Excitatory GABA: How a Correct Observation May Turn Out to be an Experimental Artifact

Abstract

The concept of the excitatory action of GABA during early development is based on data obtained mainly in brain slice recordings. However, in vivo measurements as well as observations made in intact hippocampal preparations indicate that GABA is in fact inhibitory in rodents at early neonatal stages. The apparent excitatory action of GABA seems to stem from cellular injury due to the slicing procedure, which leads to accumulation of intracellular Cl(-) in injured neurons. This procedural artifact was shown to be attenuated through various manipulations such as addition of energy substrates more relevant to the in vivo situation. These observations question the very concept of excitatory GABA in immature neuronal networks.

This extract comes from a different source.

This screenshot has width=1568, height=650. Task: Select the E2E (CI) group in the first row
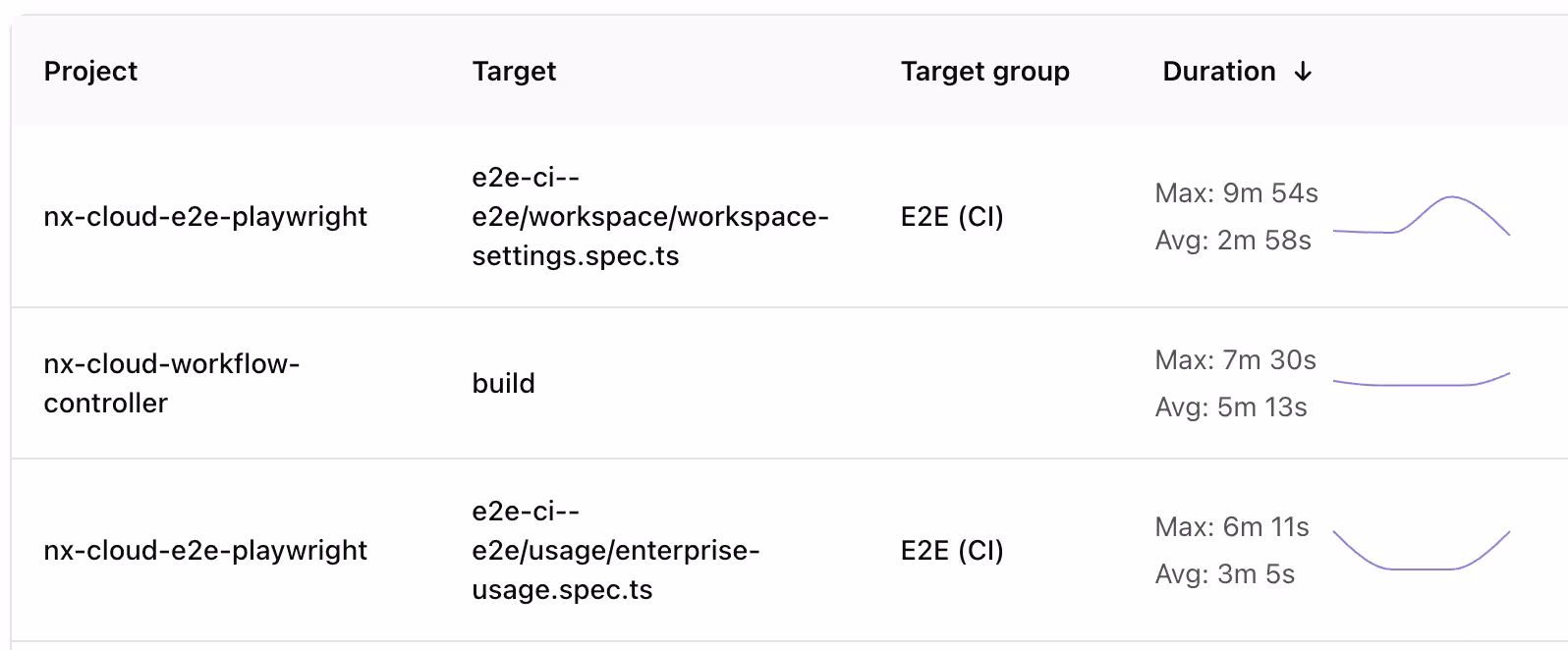tap(952, 216)
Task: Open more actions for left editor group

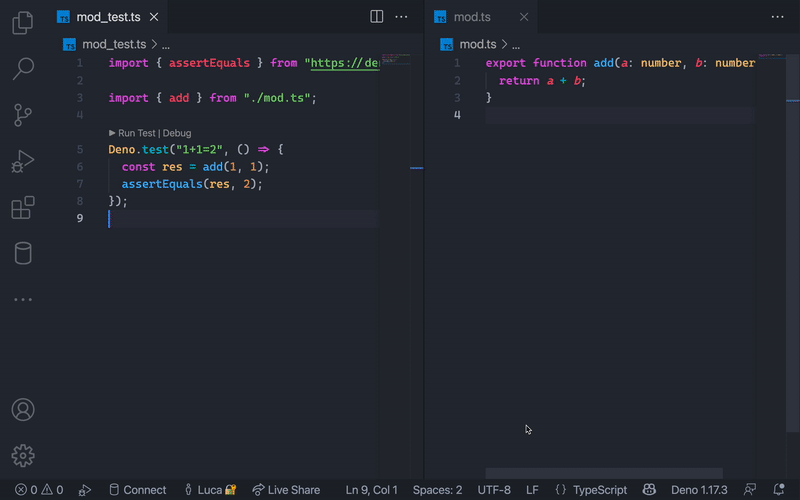Action: click(402, 17)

Keywords: GABA; brain slices; energy substrates; giant depolarizing potentials; in vivo versus in vitro.

Figure 1

(A–C) GABA is depolarizing in the slice preparation and hyperpolarizing in the intact hippocampus. (A) Microelectrode recording from hippocampal neuron in a brain slice from a 4-day-old rat (KCl-containing electrode). Note that bicuculline, a GABA_A receptor antagonist, caused membrane hyperpolarization and inhibition of spontaneous synaptic activity (from Ben-Ari et al., 1989). (B) Whole-cell voltage-clamp recording with a pipette containing a K-gluconate based solution [(Cl) in the pipette was 4.2 mM] from a neuron in the intact rat hippocampus. Note that bicuculline evokes epileptiform discharges (from Khalilov et al., 1997). (C) GABAergic activities observed from isolated intact neonatal (P3) mouse hippocampus as seen by extracellular recordings from the CA3 area. Top: baseline field potentials. Note the absence of electrical activity. Bottom: note the presence of spontaneous activity and epileptiform discharges in the presence of bicuculline (blue line). To achieve better oxygenation of the preparation, a dual-side perfusion chamber and a fluid rate of 15 ml/min were used (from Wong et al., 2005). (D) Lactate without glucose maintains and even augments synaptic function. Top: local field potentials (LFPs) in response to stimulation trains when ACSF contains 10 mM glucose (red) or 10 mM lactate (blue). Bottom: examples of single LFPs at expanded time scale. Note that in the presence of lactate as the sole energy substrate, LFPs are even better maintained than under glucose-only conditions (from Ivanov et al., 2011).

Figure 2

Intracellular Cl concentration and electrical activity strongly depend on the experimental model and conditions. (A) The mean intracellular Cl concentration in neurons at different depth from the surface in the intact hippocampi () and acute hippocampal slice preparations (◯) at P5–P7. Note the highly elevated Cl concentrations in neurons from the surface layers in the slice preparation (Modified from Dzhala et al., 2012). (B) The effects of slicing conditions on intracellular Cl concentration. Mean Cl_i as a function of depth in the hippocampal slices prepared from P5–P7 mice in control ACSF and in a high sucrose solution (Modified from Dzhala et al., 2012). (C–E) Genesis of network events and amplitude of local field potentials strongly depend upon the flow rate of ACSF. (C) Spontaneous network activity recorded at a low flow rate of 1.9 ml/min (left), and a high flow rate of 5.2 ml/min (right). Note sharp wave–ripple activity only at a high flow rate. Juvenile (P14–P20) transverse hippocampal 400–450 μm thick slices from Wistar rats were used here (from Hájos et al., 2009). (D) Examples of local field potentials measured in the same slice and electrode positions at different flow rates. Note the remarkable increase in amplitude when the flow rate is increased. (E) Summary of the dependence of local field potential (LFP) amplitudes on the oxygen levels and perfusion rates. Slices 400 μm thick from P4–P7 Swiss mice (from Ivanov et al., 2011).